Peccato, anche perché Muscato con Nabucco e soprattutto con il bellissimo Campiello del 2014 aveva offerto prove di sé non disprezzabili. E del resto, una mano sapiente si scorge comunque nell’abilità dei movimenti scenici dei cantanti e del coro (splendida la scena della danza dei gitani del secondo atto), nei giochi di luce, nel crescendo di tensione del finale, purtroppo rovinato da un colpo di scena che proprio non ci stava. Anche i costumi di Margherita Baldoni, per quanto spesso incongrui, erano comunque ben realizzati.

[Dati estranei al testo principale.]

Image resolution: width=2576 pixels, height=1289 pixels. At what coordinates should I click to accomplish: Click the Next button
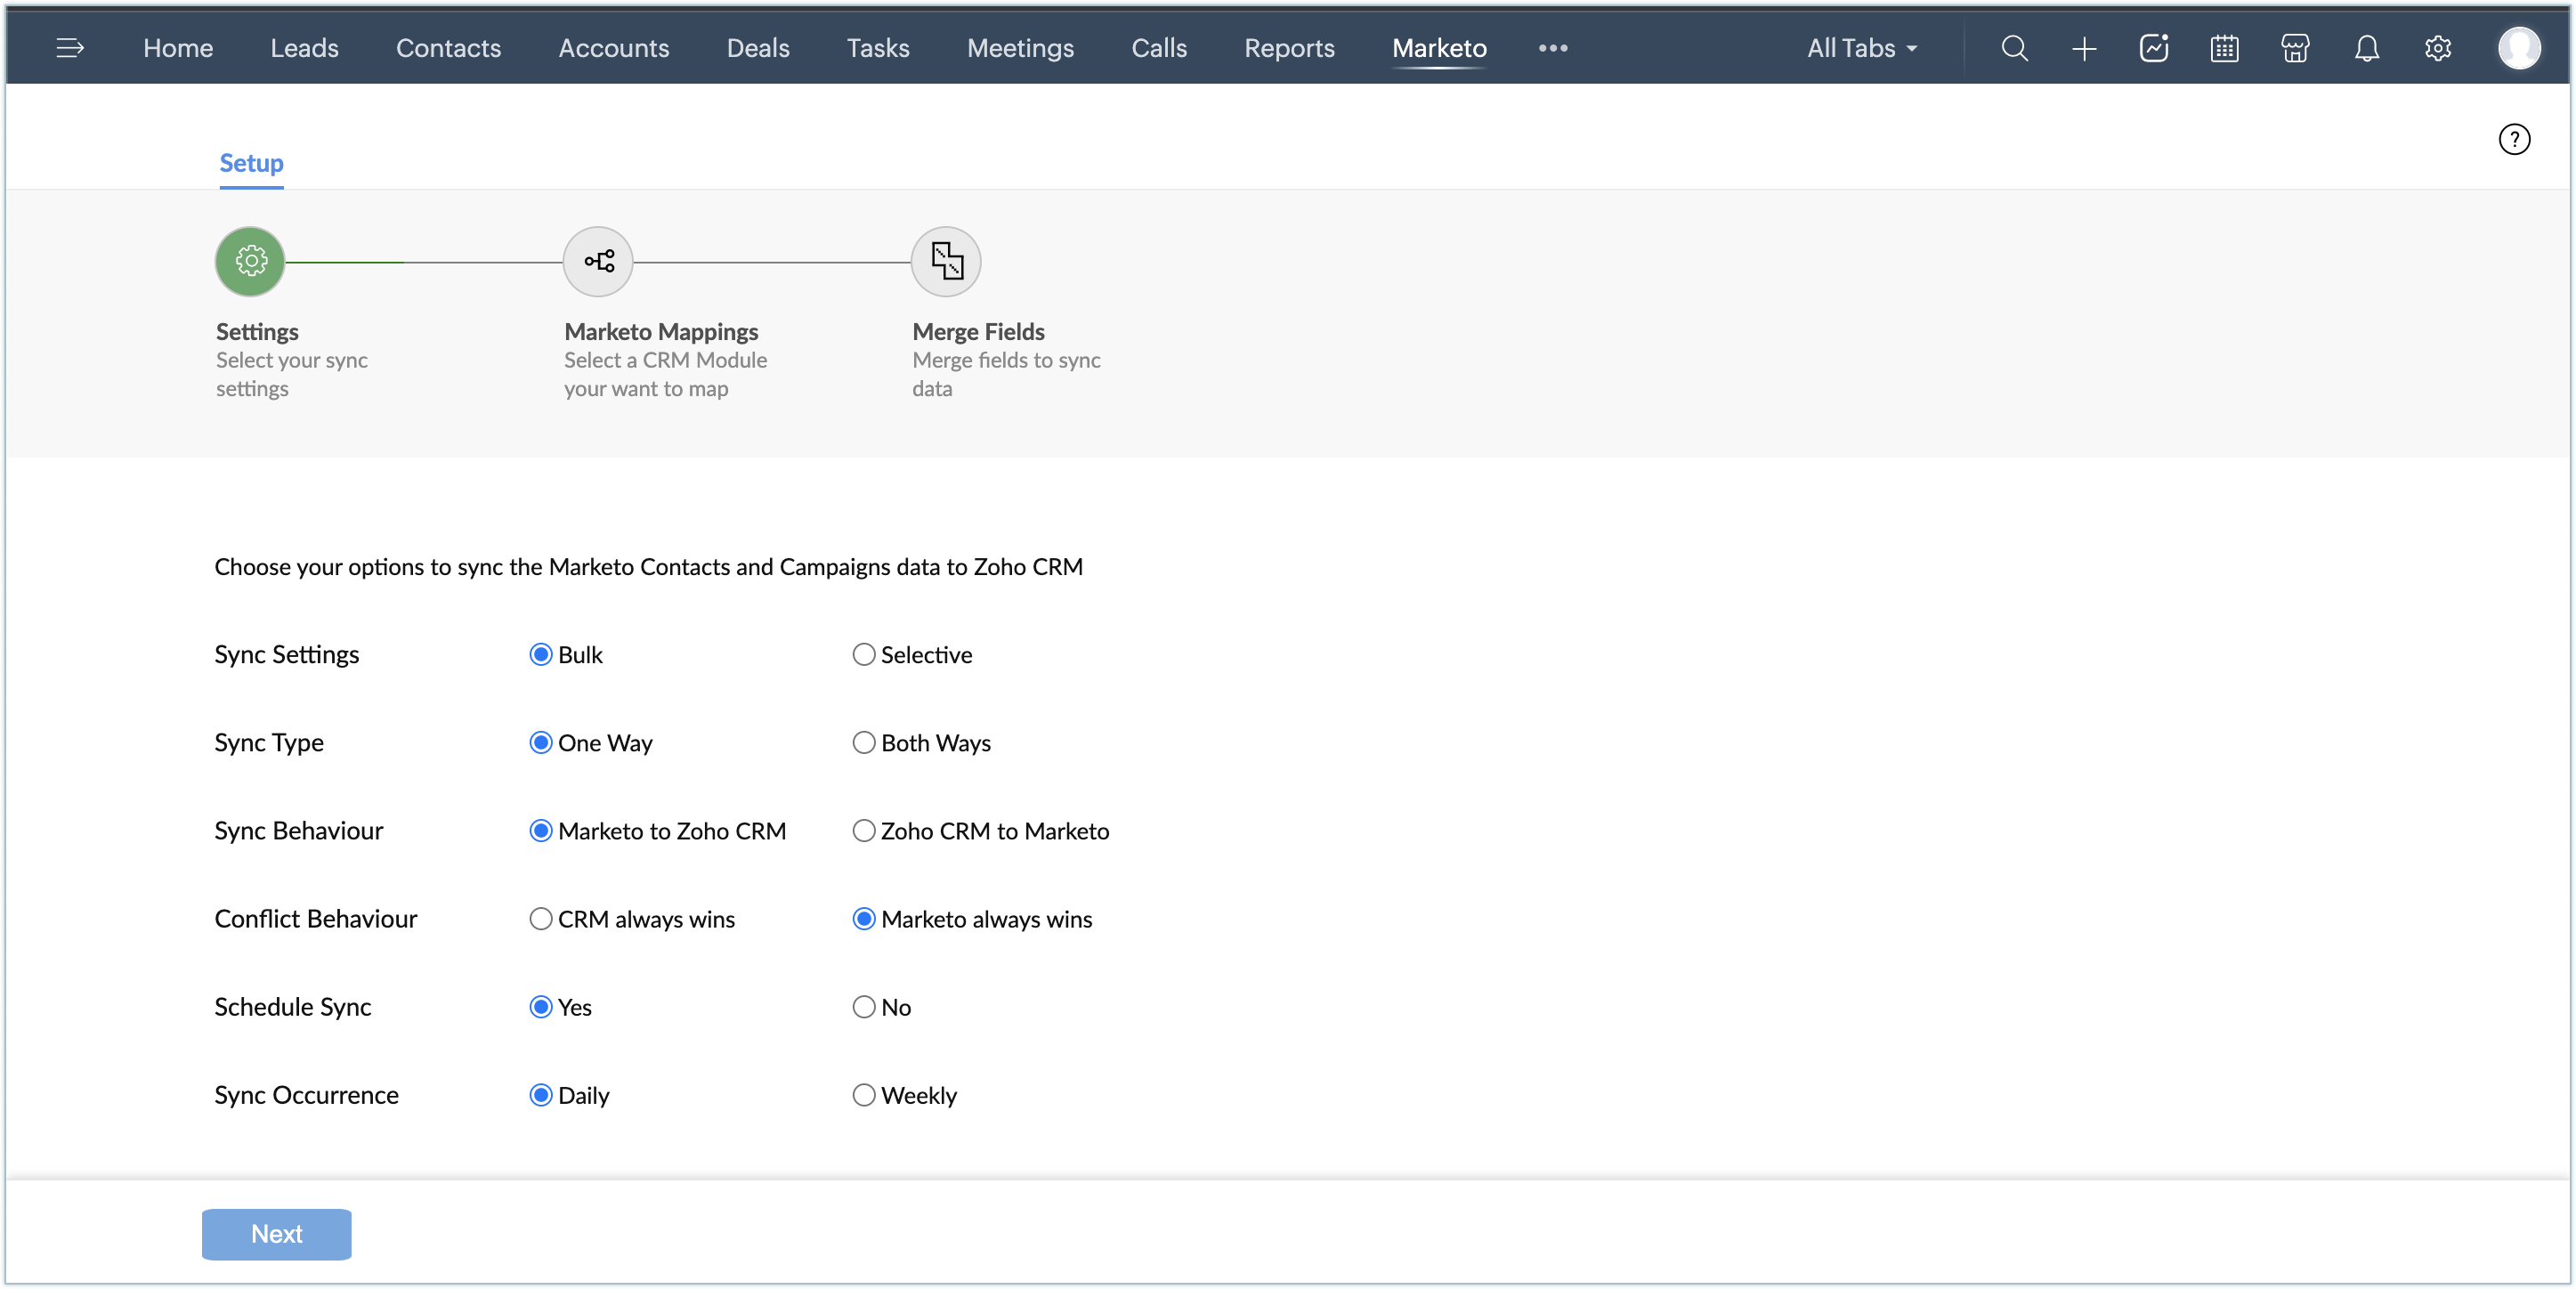point(276,1234)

Ma naturalmente ….de la musique avant toute chose. La polemica infinita sulla regia ha forse messo in ombra i molti meriti musicali di questa edizione.  Il fascino perduto sulla scena si ritrova nel golfo mistico, con una orchestra del Maggio Musicale e il coro diretto da Lorenzo Fratini in piena forma. Il direttore d’orchestra Ryan McAdams, che già aveva offerto una bella interpretazione dei Pêcheurs de perles  due anni fa, ha dato una lettura vigorosa e trascinante, facendo brillare tutto il colorito esotico della partitura senza mettere in ombra  i momenti  più lirici ed “intimi”: perfetti la scansione dell’Habanera, con un suono di una sensualità dionisiaca, trascinante e coinvolgente, le scene corali. Il rapporto con il palcoscenico.

Veronica Simeoni, mezzosoprano, è stata una Carmen forse non molto “sensuale” (e del resto, data l’impostazione dello spettacolo …) ma di grande presenza scenica, ora determinata e sfrontata, ora rassegnata al suo destino ma mai “doma”. Dal punto di vista vocale risaltano il timbro morbido e ambrato, l’ottimo fraseggio e la disinvoltura nelle agilità.  Roberto Aronica nel ruolo di Don José ha dato vita a un personaggio violento e duro, con un fraseggio forse un po’ ruvido ma capace anche di una malinconica dolcezza nell’aria del fiore. Molto efficace soprattutto negli ultimi due atti, con una declamazione energica e vigorosa, anche se con un francese non sempre “doc”. Simone Alberghini si è trovato a sostenere il ruolo di Escamillo in sostituzione di Burak Bilgili. Non sembra proprio essere il suo “personaggio ideale” e la splendida canzone del Toreador del secondo atto risulta tutto sommato un po’ opaca, una Chanson grise  per dirla ancora con Verlaine, ma nel complesso se l’è cavata più che decorosamente, soprattutto nel duetto del terzo atto. Grandi e meritatissimi applausi anche per la Michaela di Laura Giordano, forse sin troppo ligia al ruolo di "brava ragazza" (ma del resto, la parte è quella!), grazie ad una voce gradevole, precisa, ben timbrata e bene impostata.  Discrete e all’altezza anche le altre parti, molto vivaci e gradevoli soprattutto Frasquita e Mercedes ( Eleonora Bellocci e Giada Frasconi)

Insomma, da vedere? Forse più da ascoltare … quello senz’altro! In ogni caso, i posti per tutte le rappresentazioni sono esauriti da tempo e questo è un dato più che positivo senza dubbio. Ultime repliche Sabato 13 e giovedì 18  (ore 20) e Domenica 14 gennaio (ore 15,30).